Real time visualisation of conjugation reveals the molecular strategy evolved by the conjugative F plasmid to ensure the sequential production of plasmid factors during establishment in the new host cell

Abstract

DNA conjugation is a contact-dependent horizontal gene transfer mechanism responsible for disseminating drug resistance among bacterial species. Conjugation remains poorly characterised at the cellular scale, particularly regarding the reactions occurring after the plasmid enters the new host cell. Here, we use live-cell microscopy to visualise the intracellular dynamics of conjugation in real time. We reveal that the transfer of the plasmid in single-stranded DNA (ssDNA) form followed by its conversion into double-stranded DNA (dsDNA) are fast and efficient processes that occur with specific timing and subcellular localisation. Notably, the ss-to-dsDNA conversion is the critical step that governs the timing of plasmid-encoded protein production.
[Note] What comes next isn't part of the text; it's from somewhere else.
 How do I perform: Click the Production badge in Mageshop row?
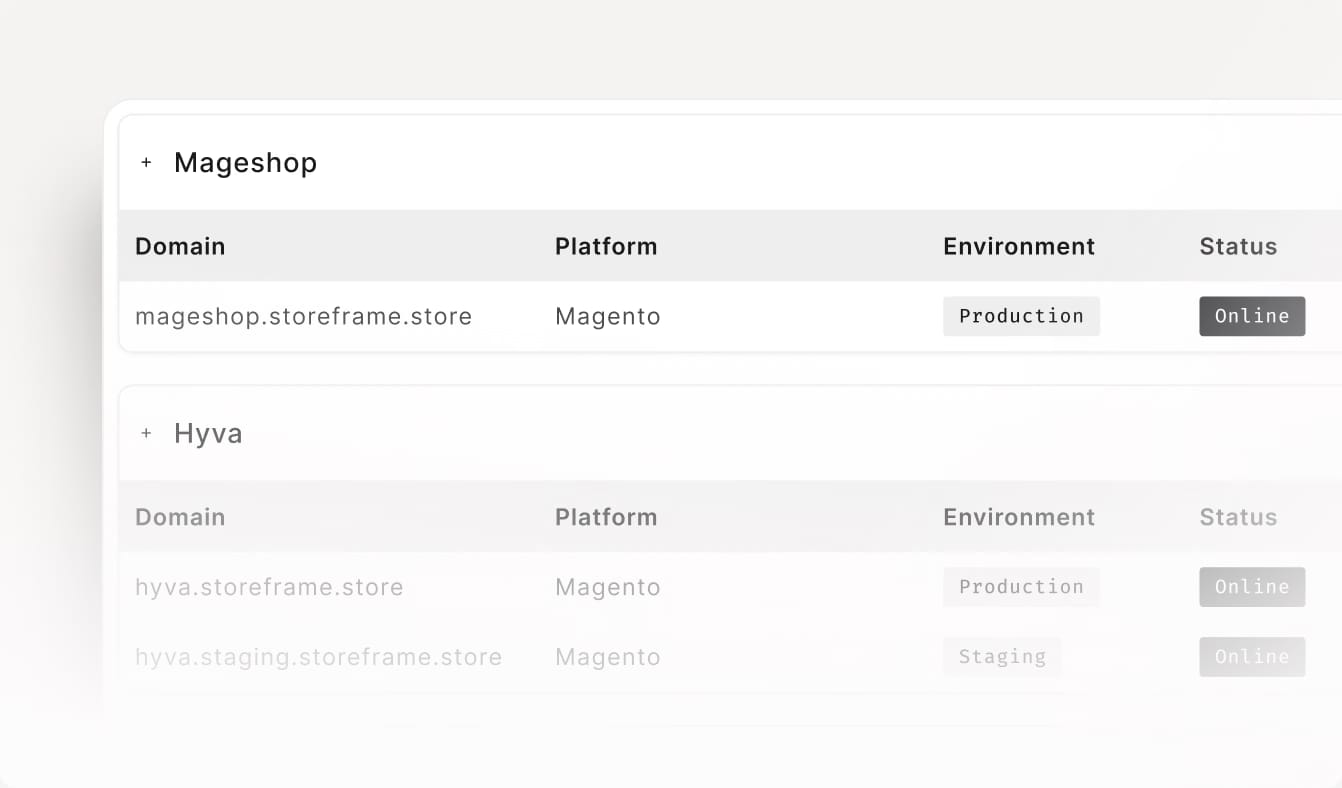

The leading region that first enters the recipient cell carries single-stranded promoters that allow the early and transient synthesis of leading proteins immediately upon entry of the ssDNA plasmid. The subsequent ss-to-dsDNA conversion turns off leading gene expression and licences the expression of the other plasmid genes under the control of conventional double-stranded promoters. This elegant molecular strategy evolved by the conjugative plasmid allows for the timely production of factors sequentially involved in establishing, maintaining and disseminating the plasmid.